(Beginning of Data supplied)

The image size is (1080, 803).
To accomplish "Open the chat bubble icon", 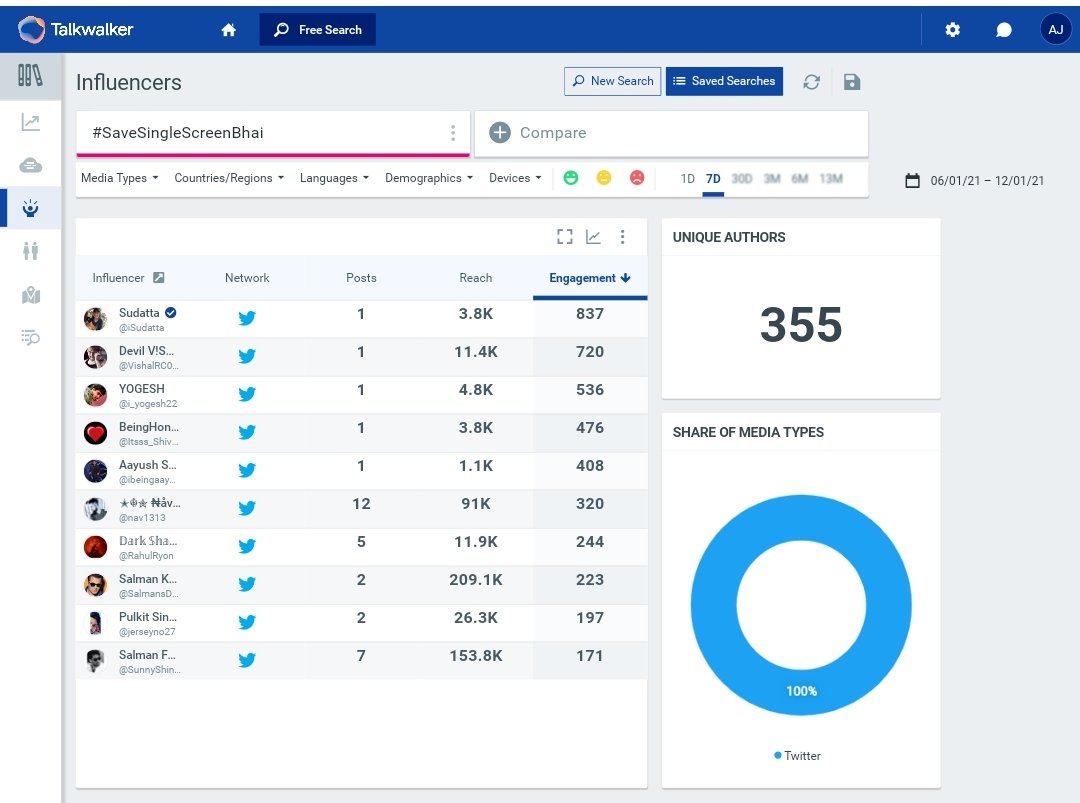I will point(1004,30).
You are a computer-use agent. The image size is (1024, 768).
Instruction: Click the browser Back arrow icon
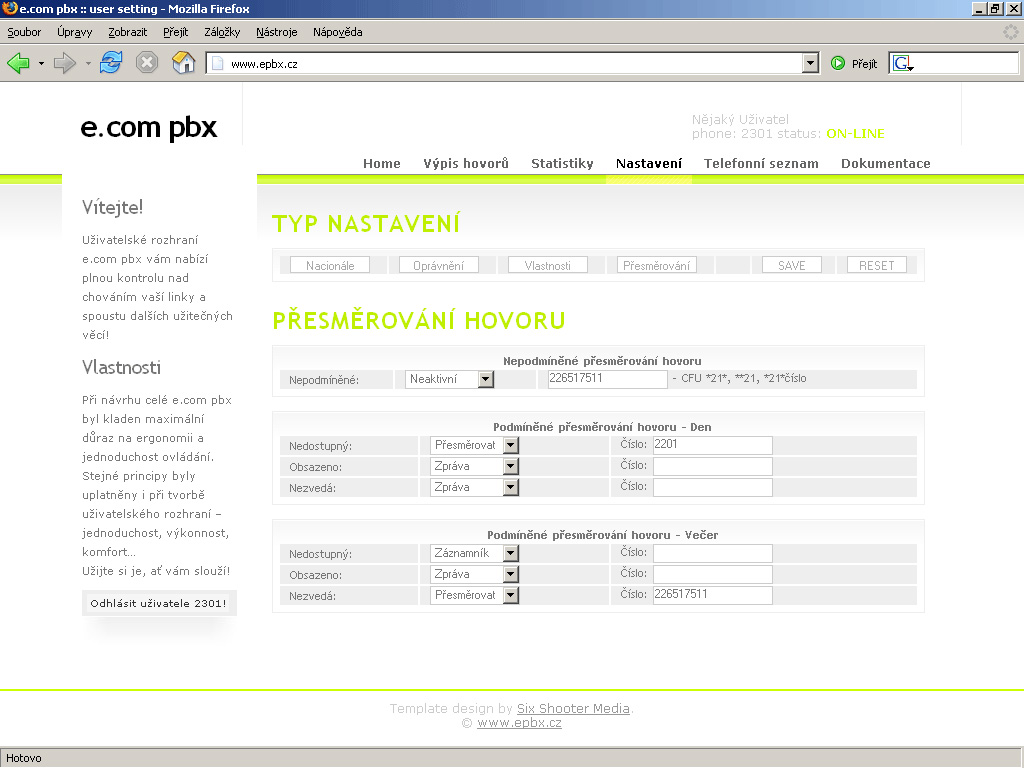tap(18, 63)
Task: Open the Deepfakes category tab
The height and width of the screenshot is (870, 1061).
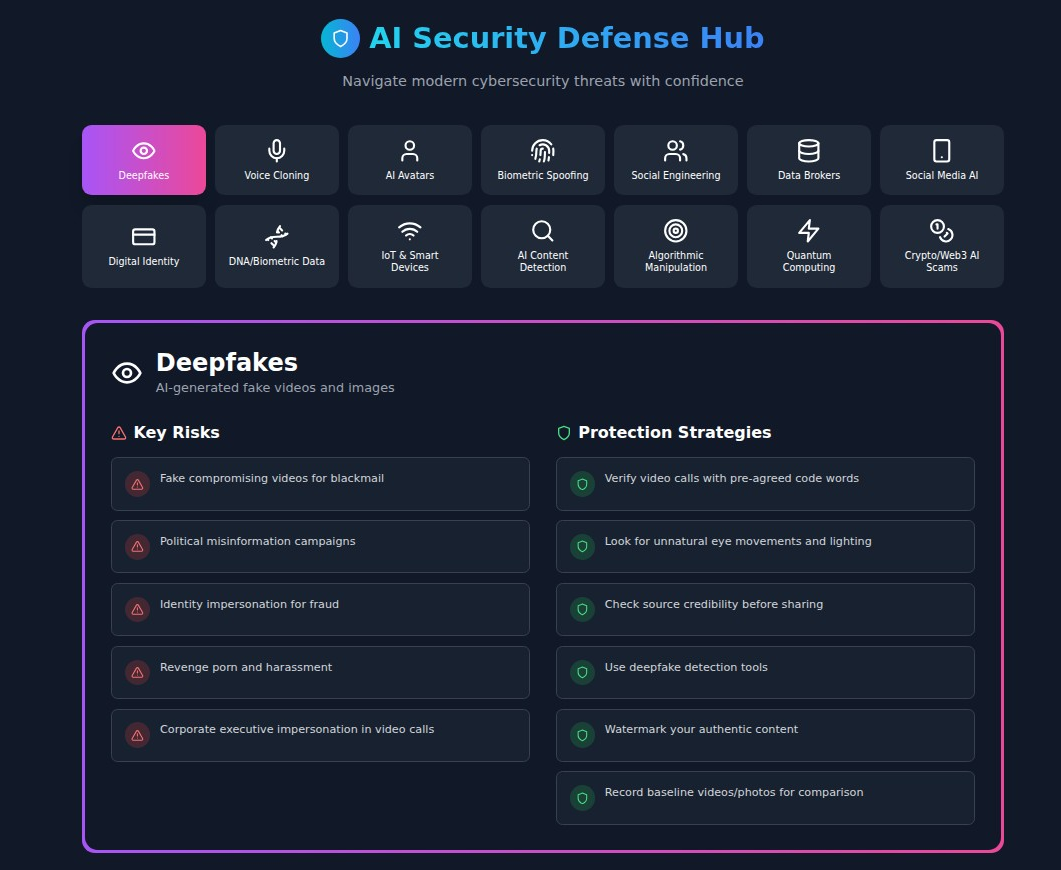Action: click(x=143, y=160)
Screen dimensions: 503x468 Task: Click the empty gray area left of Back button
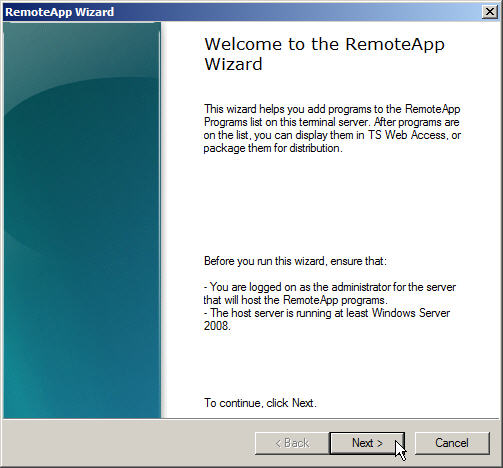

(End of Data supplied)

Please reproduce only the lines from the one holding "You are a computer-use" through the final line of the listing above, both included, with each picture left out.

You are a computer-use agent. The image size is (1024, 768).
Instruction: Click the browser Back arrow icon
tap(18, 63)
Task: Open the Deepfakes category tab
The height and width of the screenshot is (870, 1061).
Action: click(x=143, y=160)
Screen dimensions: 503x468 Task: Click the empty gray area left of Back button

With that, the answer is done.